### REQUIRED ACTION
In the entries below, which lines run from the one with "You are a computer-use agent. The" through the one with "Confirm the transaction request"? Repeat exactly those, both included, and no pictures.

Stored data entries
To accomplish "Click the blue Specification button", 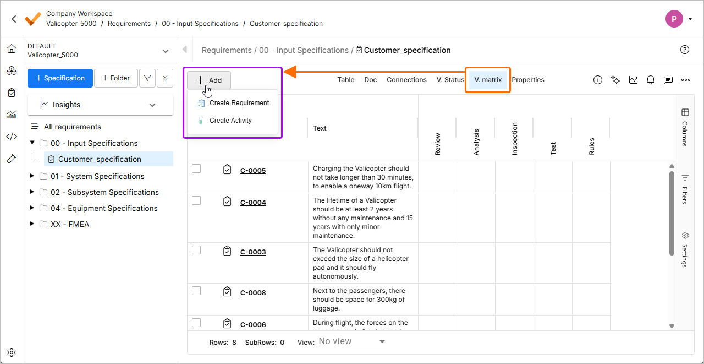I will click(60, 78).
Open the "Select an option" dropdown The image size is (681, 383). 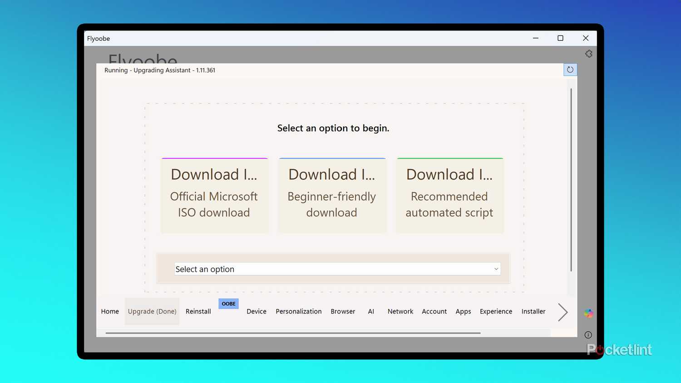[x=337, y=269]
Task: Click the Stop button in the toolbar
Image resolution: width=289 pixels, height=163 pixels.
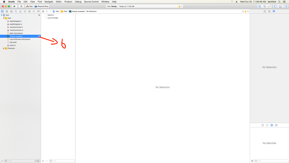Action: click(21, 6)
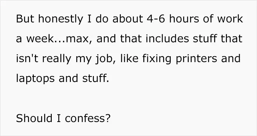Click the word "honestly" in first line

pyautogui.click(x=61, y=19)
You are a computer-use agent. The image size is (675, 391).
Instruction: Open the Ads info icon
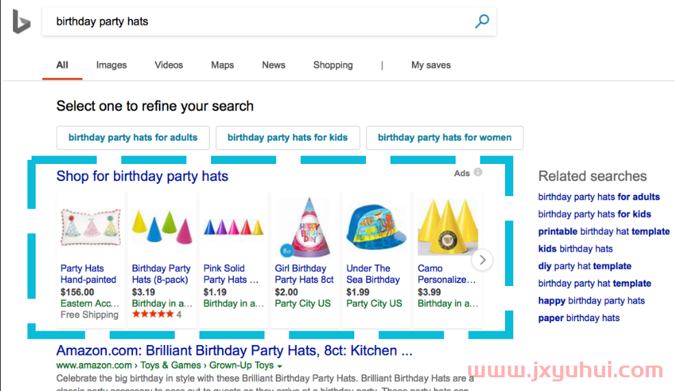tap(478, 172)
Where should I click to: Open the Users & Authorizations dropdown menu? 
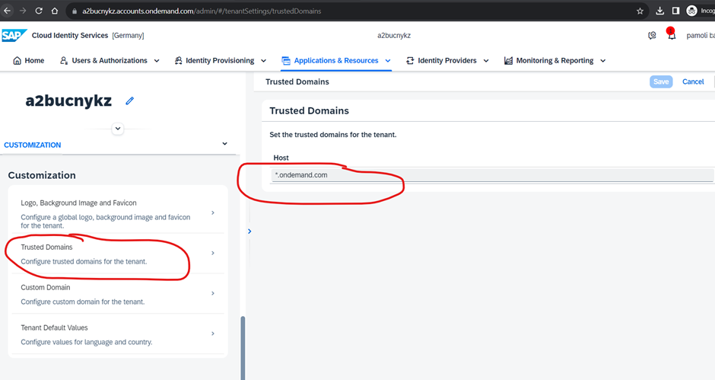[x=110, y=61]
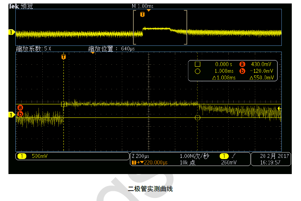Click the channel 1 badge beside 500mV
Image resolution: width=301 pixels, height=201 pixels.
22,156
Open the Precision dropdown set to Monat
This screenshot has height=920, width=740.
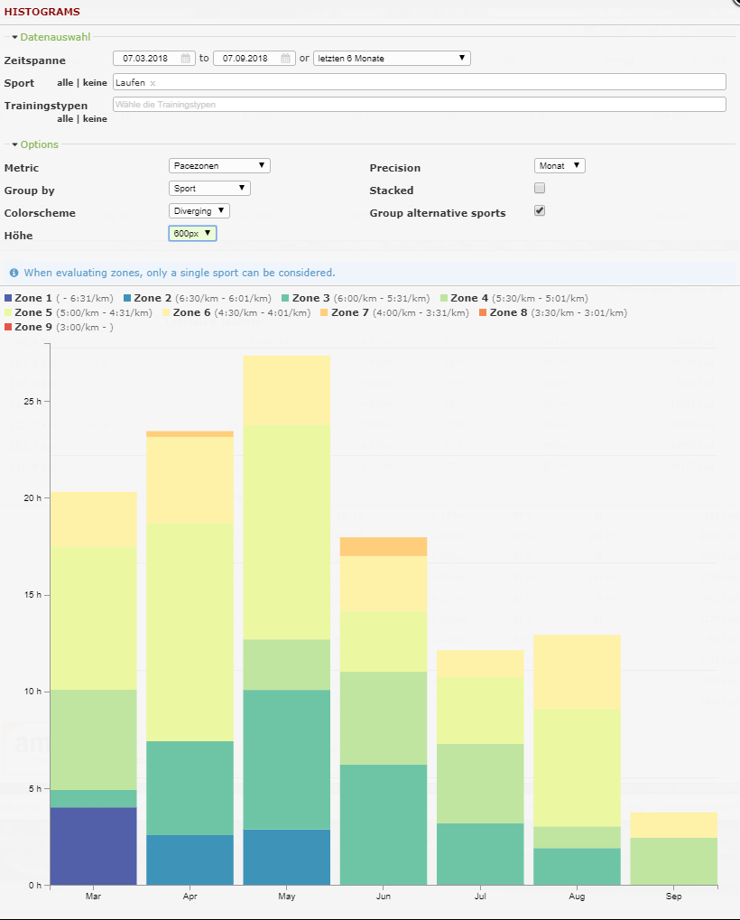(x=560, y=166)
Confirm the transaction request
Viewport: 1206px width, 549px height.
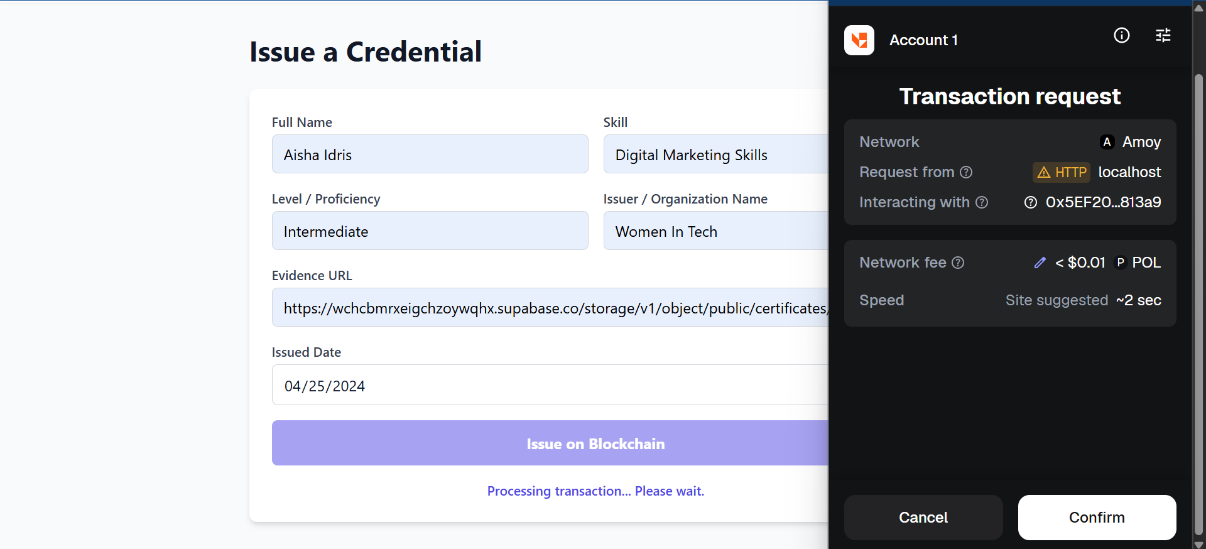tap(1097, 517)
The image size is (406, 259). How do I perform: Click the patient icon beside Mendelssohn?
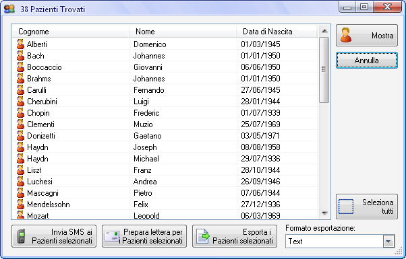[20, 205]
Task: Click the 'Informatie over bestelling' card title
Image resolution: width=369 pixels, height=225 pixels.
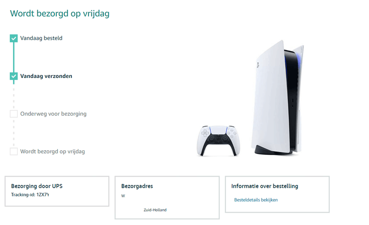Action: (265, 186)

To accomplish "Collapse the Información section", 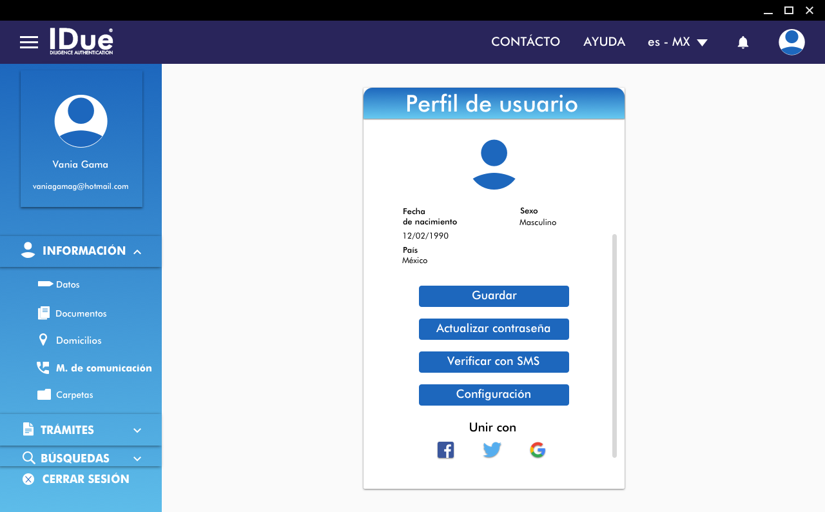I will [137, 251].
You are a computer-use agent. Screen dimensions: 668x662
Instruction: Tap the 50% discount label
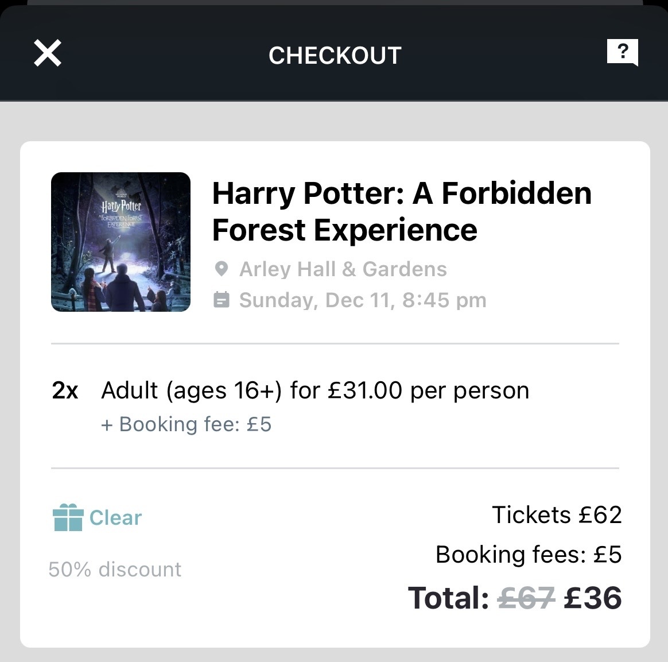coord(115,569)
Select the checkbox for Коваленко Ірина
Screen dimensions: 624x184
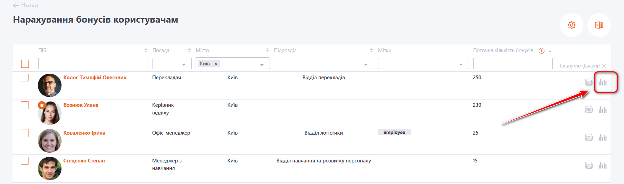coord(25,133)
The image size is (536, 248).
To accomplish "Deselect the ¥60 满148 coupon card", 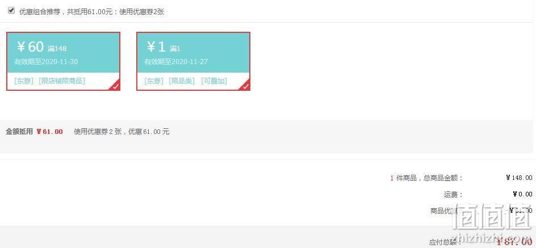I will click(x=63, y=61).
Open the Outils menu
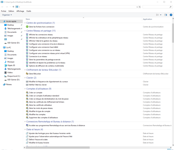The height and width of the screenshot is (150, 174). click(x=29, y=11)
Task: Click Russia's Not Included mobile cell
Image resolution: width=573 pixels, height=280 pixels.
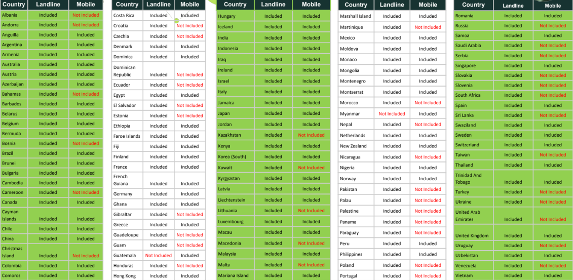Action: [x=553, y=26]
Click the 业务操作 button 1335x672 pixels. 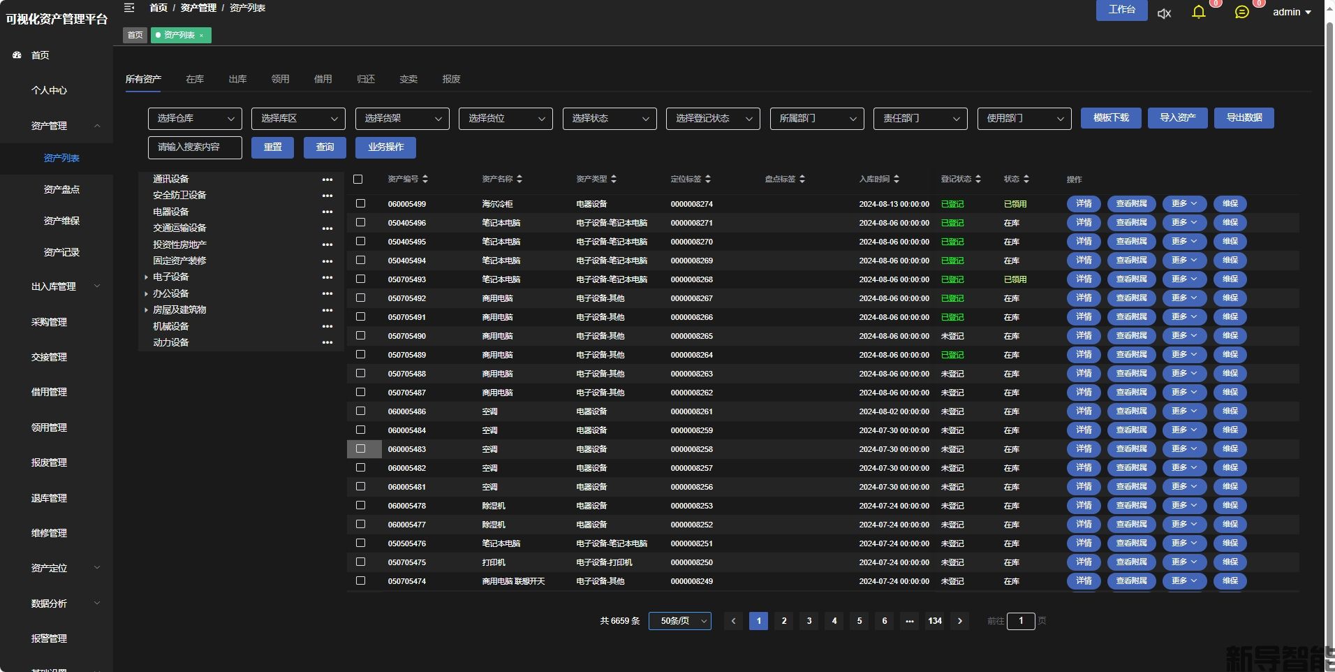(x=385, y=147)
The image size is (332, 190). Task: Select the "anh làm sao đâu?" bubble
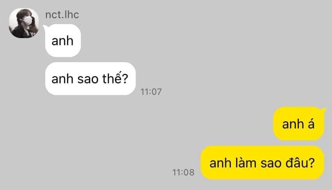tap(263, 163)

### RESPONSE TO THIS EXERCISE
You are a computer-use agent. The image size is (675, 391).
Instruction: Open the Ads info icon
tap(478, 172)
Where should I click to: Open the Users & Authorizations dropdown menu? 
[x=110, y=61]
Click the channel 1 badge beside 500mV
Image resolution: width=301 pixels, height=201 pixels.
22,156
Open the Precision dropdown set to Monat
This screenshot has height=920, width=740.
(x=560, y=166)
Confirm the transaction request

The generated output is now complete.